At the conclusion of the two-day meeting, the United Nations, the World Bank,
the European Union, Japan, the United Arab Emirates as well as the United States
agreed to organize a donors conference in October to address reconstruction.
Malloch Brown said "there was strong support" for a separate fund, adding:
"Not every donor will necessarily use it. But we were asked to go away and
develop the options so at the time of the full conference donors could decide
how they wanted such a fund structured."
The new fund would be parallel to the Development Fund for Iraq set up by the
United States and Britain to spend Iraqi oil monies on emergency needs and
rebuilding the war-shattered country. Participants in the conference said France
and several other large donors said they wanted multinational control over
monies they might donate.
And their assistance will be needed. "There was general agreement that
petroleum income will not be sufficient to cover Iraq's reconstruction needs
over the next few years, making donor assistance essential," a closing statement
said.
The US-led Coalition Provisional Authority, which includes Iraqi members, was
pressed by UN officials and donor nations to put their its on paper and devise a
budget as soon as possible or the donor conference would flounder.

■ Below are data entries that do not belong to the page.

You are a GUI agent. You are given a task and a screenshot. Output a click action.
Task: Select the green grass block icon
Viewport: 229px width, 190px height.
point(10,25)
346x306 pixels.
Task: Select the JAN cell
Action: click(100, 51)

"The basic message out of the meeting is that the CPA should, and in fact is,
preparing a preliminary budget for the rest of this year to 2004," said Alan
Larson, U.S. undersecretary of State for agricultural and economic affairs.
LOOTING AND CHAOS
The post-war chaos and the looting of vital Iraqi ministries was never far
from the surface, with some delegates reminded of the deteriorating security in
Afghanistan.
"The lesson of Afghanistan hovered a bit like a ghost over the meeting," said
Kathleen Hunt, a representative of CARE International and a participant in the
meetings.
"Security has to be addressed first, not as an afterthought, so ambitious
plans can be carried out," she said.
Ramiro Lopez da Silva, the U.N. humanitarian coordinator in Iraq, noted that
60 percent to 70 percent of Iraq's 25 million people had been totally dependent
on monthly food rations under the U.N.-Iraq oil-for-food humanitarian program,
now being phased out.
"The same is true of health systems, water and sanitation, electricity,
agriculture, education, housing and the like," he said. "There needs to be
social safety nets in place as (Iraq) moves to a market economy."
Paul Bremer, the chief U.S. administrator in Iraq, has made clear he wants to
privatize more than 40 government-owned firms. But he first wants to turn
inefficient state-run firms into corporate bodies.